To answer the OP, no. Your compiler will never do the optimization you want it to do, no matter how high you try and move up the abstraction.
The fundamental issue isn't just that your compiler doesn't understand SQL. The problem is that your compiler doesn't understand how data is or will be stored. It's blind to the current state of the dataset.
For example, maybe it's the case that the data is stored in a hashtable and it's rarely written. In that case, N+1 might actually be the right way to query the data to avoid excessive read locks across the database.
Perhaps the data has 1, 2 or several indexes created against it. Those indexes can change at anytime and have to be consciously made as building them can take a lot of resources.
RDBMS build up a huge amount of statistics for optimizations purposes. That's all information you'd have to have the compiler JIT into the application to get similar performance or to have a good feeling for how to do the optimization.

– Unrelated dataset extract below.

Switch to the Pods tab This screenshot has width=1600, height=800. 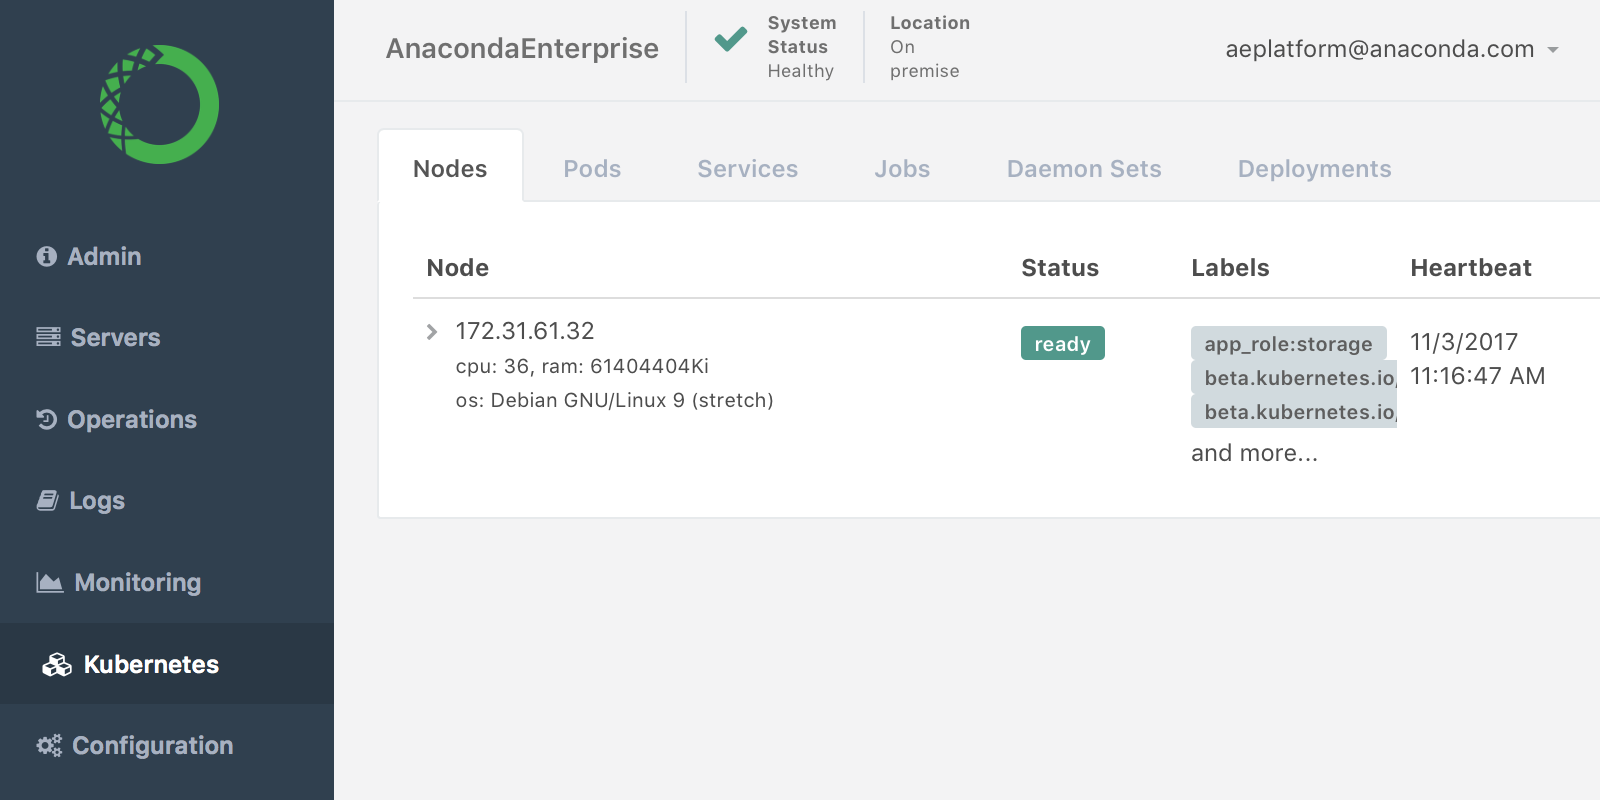coord(592,169)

They are consistency boundaries too.
> This problem is usually caused by a leaky abstraction; the ORM, or whatever database abstraction you are using, can’t anticipate that it would need to send N queries, so it can’t automatically optimize this down to a single query.
If you do an if-statement with an ORM before doing an update-statement, the result of the if-statement is already stale before the update occurs. If you skipped the ORM and put your if-statement as a where-clause, it's less of a problem.

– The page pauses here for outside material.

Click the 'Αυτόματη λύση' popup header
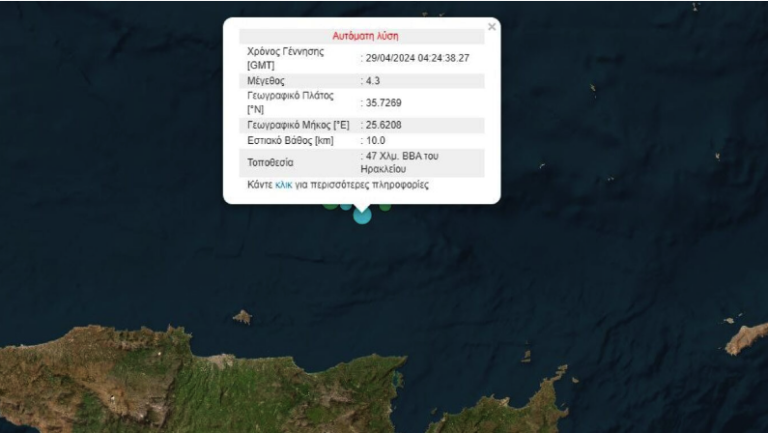Screen dimensions: 768x433 [x=362, y=36]
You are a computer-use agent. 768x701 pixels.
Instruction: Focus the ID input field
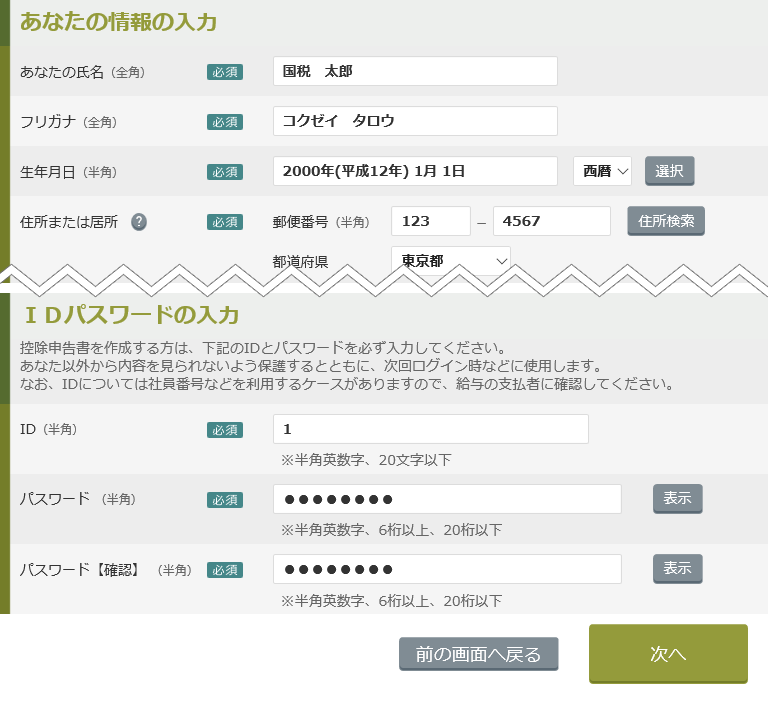pyautogui.click(x=430, y=429)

> However, this only works since Haskell is declarative / pure; the low-level operational semantics (like evaluation order) are abstracted away from the programmer, and as such are amenable to optimization.
What else is declarative / pure? SQL. Not ORMS.
> What else is declarative / pure? SQL.
Thank you. People so often forget (or don’t realize) that their RDBMS is also doing a ton of optimization on their query, and a primary reason it’s able to do so in real-time is because SQL is declarative.
The author is right to note that Haskell can optimise across module (abstraction) boundaries. However I remember that in my childhood that Debray [1] did a lot of work on link-time optimisations (late 1980s). And of course there's the classic self work that fed into the JVM [2], and the whole-of-program compilers that are receiving renewed attention now; mlton [3] being a classic of the genre, "supercompiler" being the active area of research AIUI. So at least sometimes abstraction boundaries are transparent to optimisers.
On the other hand the classic data abstraction story (signatures/interfaces for structures/modules) naturally allows for selecting or optimising implementations depending on uses. There was some great work done in the early 2000s on that (see [4]) and I'm sure the state-of-the-art has moved on since [5].
[1] https://dblp.org/pid/d/SKDebray.html
[2] https://en.wikipedia.org/wiki/Self_(programming_language)
[3] http://mlton.org/
[4] https://dblp.org/pid/59/4501.html
[5] https://en.wikipedia.org/wiki/Interprocedural_optimization
> However, what if we raise the abstraction boundary and make the ORM part of the language? This means that we could formulate rewrite rules for the ORM, allowing it to eg merge the N queries into a single query.
It's correct that abstraction boundaries are optimization boundaries, but I don't think you need to make queries part of the language itself to raise the boundary.
To give a concrete example, take the Django ORM in Python. If you write a function which returns a single database record, then calling that function many times in a loop is naturally going to result in an n+1 query. However, if you instead return a QuerySet, then what you're returning is a lazily-evaluated sequence of records. Then, the caller can make the choice on whether to immediately evaluate the query (when they only need one record) or collect together a bunch of QuerySets and union them into a single query.
In other words we give the caller more control and thus more opportunity to optimize for their use case.